I was an instantaneous fan when seeing the sign above and became even more so after I entered the store. I was immediately impressed. The branding is one of the best I’ve seen. Pink is clearly the dominant color, and the logo is so simple yet memorable. Everything is so well thought out to create a great experience. The loud pink and simple black logo and lettering make it very easy to see and distinguish, which is what businesses try to do in a very cluttered world. Most are not very successful. Joe and the Juice clearly is. Here is Heather holding up the logo on a boat we took down the Seine.
Its online business is booming, as one can see from the full shelves of orders waiting to be picked up or delivered. We saw a lot of delivery people come in who use scooters or mini-motorcycles to get around Paris to make their deliveries.
The employees are very upbeat and help add to the overall positive vibe that permeates their stores.
I thought that the Joe and the Juice was only in Paris, but after arriving in London and seeing how many there were, I realized it was much bigger than I thought. It was founded in Copenhagen and has gone through different private equity owners that have helped expand the brand, not only in Europe but now to the United States, with a particularly strong presence in New York. The company’s history is very interesting and is well worth delving into.
On a more serious note, I saw this on the side of a trash can near the Russian Orthodox church.
We decided that it would be a nice experience for me to get a haircut in Paris, not to mention that it was something I desperately needed. I love Google Translate. It is such a great tool when traveling in countries in which English is not the primary language. And while a lot of people spoke English in Paris, my barber spoke very little. I turned to Google Translate to communicate what I wanted him to do.
He understood what I wanted, and I thought he did a good job. Even better was the experience. It was so welcoming, and he was a wonderful person. Even though we had challenges communicating, I could tell he had a very warm and cordial personality. He had a bottle of shampoo or maybe some other kind of hair product that I jokingly said looked like whiskey, given it was an orange-yellow color. That he understood. He then opened a cabinet under his sink and showed a real bottle of whiskey, and asked if I wanted some. I respectfully declined, but it sure made me smile and gave me an even greater appreciation for the Parisian love of the good life.
Over the years, I had heard that it was a must to visit Jim Morrison’s grave in Paris. For those younger readers who may not know who Jim Morrison was, he was the lead singer and songwriter for The Doors.
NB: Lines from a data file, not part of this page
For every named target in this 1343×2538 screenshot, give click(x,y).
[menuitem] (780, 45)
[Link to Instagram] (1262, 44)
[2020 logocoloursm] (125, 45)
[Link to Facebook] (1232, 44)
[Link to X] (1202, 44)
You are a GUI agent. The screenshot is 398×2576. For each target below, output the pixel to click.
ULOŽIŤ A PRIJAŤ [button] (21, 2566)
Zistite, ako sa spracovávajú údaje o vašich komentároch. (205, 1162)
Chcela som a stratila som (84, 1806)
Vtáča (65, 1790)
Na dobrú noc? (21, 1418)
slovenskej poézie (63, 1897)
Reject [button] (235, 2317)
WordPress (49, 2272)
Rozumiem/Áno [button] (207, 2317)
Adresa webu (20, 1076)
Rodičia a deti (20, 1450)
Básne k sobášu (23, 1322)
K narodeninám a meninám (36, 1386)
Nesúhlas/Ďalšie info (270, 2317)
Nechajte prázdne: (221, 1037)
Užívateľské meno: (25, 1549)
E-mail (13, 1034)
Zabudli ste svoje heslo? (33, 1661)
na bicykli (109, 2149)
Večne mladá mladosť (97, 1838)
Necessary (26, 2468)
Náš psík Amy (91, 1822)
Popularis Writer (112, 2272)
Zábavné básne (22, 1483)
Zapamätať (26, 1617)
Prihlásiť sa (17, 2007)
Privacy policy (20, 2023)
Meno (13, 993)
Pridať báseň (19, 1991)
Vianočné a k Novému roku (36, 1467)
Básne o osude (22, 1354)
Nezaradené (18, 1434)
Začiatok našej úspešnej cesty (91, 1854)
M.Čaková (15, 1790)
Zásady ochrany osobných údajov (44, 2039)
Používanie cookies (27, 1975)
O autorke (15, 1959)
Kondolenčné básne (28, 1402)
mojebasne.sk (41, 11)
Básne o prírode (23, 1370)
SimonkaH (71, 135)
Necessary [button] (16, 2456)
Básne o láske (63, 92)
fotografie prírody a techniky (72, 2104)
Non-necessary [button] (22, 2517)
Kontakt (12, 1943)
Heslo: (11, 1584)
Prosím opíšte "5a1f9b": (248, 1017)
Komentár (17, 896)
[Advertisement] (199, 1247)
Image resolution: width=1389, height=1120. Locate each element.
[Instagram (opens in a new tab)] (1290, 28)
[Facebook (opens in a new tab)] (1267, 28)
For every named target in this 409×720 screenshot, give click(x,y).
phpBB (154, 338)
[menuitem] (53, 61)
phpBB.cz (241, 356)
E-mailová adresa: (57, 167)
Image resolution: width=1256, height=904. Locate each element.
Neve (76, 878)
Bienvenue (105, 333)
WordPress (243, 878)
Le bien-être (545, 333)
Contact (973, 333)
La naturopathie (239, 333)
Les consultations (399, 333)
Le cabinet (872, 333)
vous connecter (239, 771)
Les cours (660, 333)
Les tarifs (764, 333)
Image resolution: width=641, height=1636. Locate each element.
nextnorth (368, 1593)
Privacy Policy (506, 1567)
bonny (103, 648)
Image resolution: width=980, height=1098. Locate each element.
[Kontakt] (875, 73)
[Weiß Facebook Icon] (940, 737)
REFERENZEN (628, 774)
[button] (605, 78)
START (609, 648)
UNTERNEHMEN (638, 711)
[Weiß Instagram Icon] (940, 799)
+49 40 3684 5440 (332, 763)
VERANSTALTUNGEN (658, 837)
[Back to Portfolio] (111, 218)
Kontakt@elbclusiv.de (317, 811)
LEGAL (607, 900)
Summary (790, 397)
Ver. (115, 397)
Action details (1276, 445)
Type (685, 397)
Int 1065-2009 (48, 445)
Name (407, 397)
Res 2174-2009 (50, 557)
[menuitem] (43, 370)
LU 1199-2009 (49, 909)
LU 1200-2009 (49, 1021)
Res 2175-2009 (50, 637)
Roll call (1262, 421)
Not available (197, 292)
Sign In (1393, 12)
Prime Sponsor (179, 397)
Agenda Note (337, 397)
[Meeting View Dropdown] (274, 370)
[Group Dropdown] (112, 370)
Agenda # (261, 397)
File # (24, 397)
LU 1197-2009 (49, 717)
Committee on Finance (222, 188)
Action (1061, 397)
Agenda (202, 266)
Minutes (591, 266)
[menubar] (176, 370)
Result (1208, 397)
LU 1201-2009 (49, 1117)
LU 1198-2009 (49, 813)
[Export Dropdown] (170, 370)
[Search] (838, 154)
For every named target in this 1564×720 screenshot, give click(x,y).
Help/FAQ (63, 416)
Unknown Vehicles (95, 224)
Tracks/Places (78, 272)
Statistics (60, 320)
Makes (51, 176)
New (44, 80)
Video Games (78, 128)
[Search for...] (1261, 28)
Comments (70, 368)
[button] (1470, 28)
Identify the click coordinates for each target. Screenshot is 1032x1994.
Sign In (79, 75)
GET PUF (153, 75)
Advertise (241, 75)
He died in Paris in 1971. His gravesite is a popular tourist destination as over 3 million people come to this very famous cemetery that also has Oscar Wilde, Edith Piaf, Marcel Proust, Marcel Marceau, and Frederic Chopin buried there.
On one of our walks, we noticed a small memorial and many people stopping to pay their respects. It turned out that it was to honor Princess Diana, who lost her life in a terrible car accident in the tunnel below this spot a little more than 25 years earlier in 1997.
How can I not include in a post about Paris an example of a life-changing dessert? We went to a beautiful restaurant in what was previously a mansion and had a pre-set, six-course meal that was quite good. Although the main course was veal, of which I’m not a big fan. I asked the waiter if there was an alternative, and he said that he would check with the chef. He came back and said I could have pigeon instead. I asked him to go back one more time to see if there was a third choice, and fortunately, fish was available.
This souffle was incredible.
I’ll end it with a picture of Heather, and I was taken by our tour guide, who took us on a five-hour walking tour that was a lot of fun and very interesting. We had a wonderful time exploring Paris together. It was a very memorable few days that we will always cherish.